● **Task A**:
Translate this sentence from the blog post on health care reform into Spanish: "I was a lone woman, defending the need for universal health care against 3 white, educated, self-employed southern males."
● **Task B**:
Write out the blog post on health care reform word for word, from "Racism and Health" to "with the third.".

● **Document passage**:
Sunday, August 9, 2009

Racism and Health Care Reform.

A number of weeks ago, while I was upstate housesitting, I got caught in a rather intense online debate with someone I knew in high school, Dan, but haven't seen since then, and a number of his friends. It happened on facebook; I saw his post which said something to the effect that if the top 2% of the American population was indeed taxed to pay for univeral health care, he was going to leave the country. It was a brutal exchange and one that smacked of unspoken racism and maybe even a dose of mysogyny. I was a lone woman, defending the need for universal health care against 3 white, educated, self-employed southern males.

My high school friend and I managed to keep some of the peace and civility, while one of the other commenters and I made nice and I refuse to exchange comments with the third.

In short, Dan says that government intervention - programs managed by the government to provide services like health care to the uninsured - is something that we should agree to disagree about. But I am left to wonder why this is an issue that has no solution. We already have programs that save the lives of those who are too old or too disadvantaged to make it on their own: Food stamps, medicare and medicaid, student loan programs. I could go on about the successes of these programs. And yet, Dan's crowd feel that most of these programs are teaching an entire class of Americans to suckle at the government's teet.

● **Recorded information**:

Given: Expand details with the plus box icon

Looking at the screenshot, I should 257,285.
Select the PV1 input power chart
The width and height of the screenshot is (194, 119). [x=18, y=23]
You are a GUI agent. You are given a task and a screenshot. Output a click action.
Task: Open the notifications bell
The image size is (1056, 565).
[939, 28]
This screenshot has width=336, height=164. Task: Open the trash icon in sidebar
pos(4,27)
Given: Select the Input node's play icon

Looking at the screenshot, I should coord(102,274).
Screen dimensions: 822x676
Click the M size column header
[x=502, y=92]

* * *

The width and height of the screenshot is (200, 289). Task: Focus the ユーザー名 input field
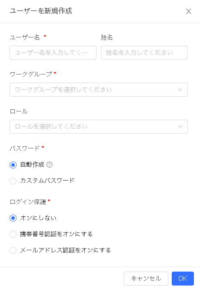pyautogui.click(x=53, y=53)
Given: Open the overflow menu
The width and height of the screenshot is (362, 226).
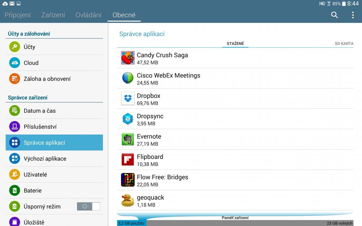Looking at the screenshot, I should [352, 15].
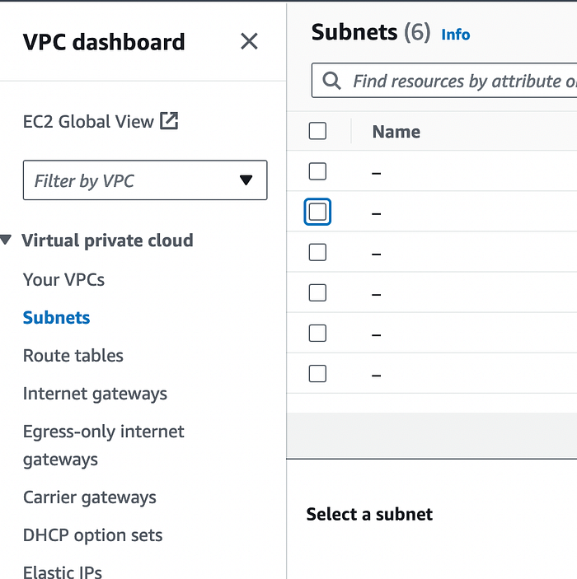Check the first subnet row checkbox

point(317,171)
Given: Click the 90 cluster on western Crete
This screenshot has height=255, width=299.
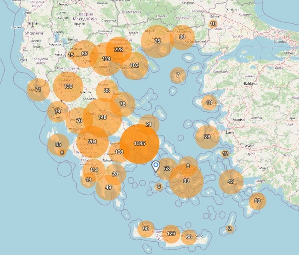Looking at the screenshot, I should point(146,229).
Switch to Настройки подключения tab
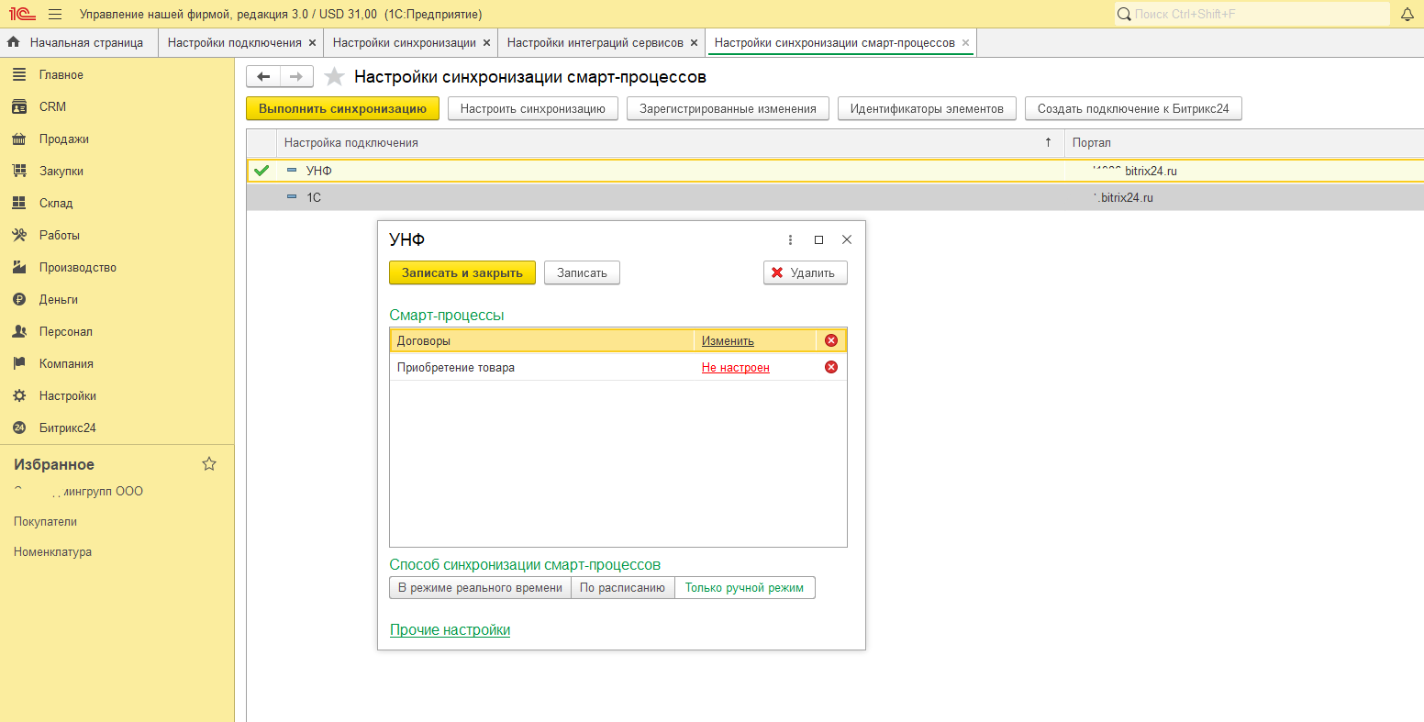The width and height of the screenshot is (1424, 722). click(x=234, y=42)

● **Reply A**:
Yo era una mujer sola que defendía la necesidad de la atención médica universal frente a 3 hombres sureños, blancos, con estudios y que trabajaban por cuenta propia.

● **Reply B**:
Racism and Health Care Reform.

A number of weeks ago, while I was upstate housesitting, I got caught in a rather intense online debate with someone I knew in high school, Dan, but haven't seen since then, and a number of his friends. It happened on facebook; I saw his post which said something to the effect that if the top 2% of the American population was indeed taxed to pay for univeral health care, he was going to leave the country. It was a brutal exchange and one that smacked of unspoken racism and maybe even a dose of mysogyny. I was a lone woman, defending the need for universal health care against 3 white, educated, self-employed southern males.

My high school friend and I managed to keep some of the peace and civility, while one of the other commenters and I made nice and I refuse to exchange comments with the third.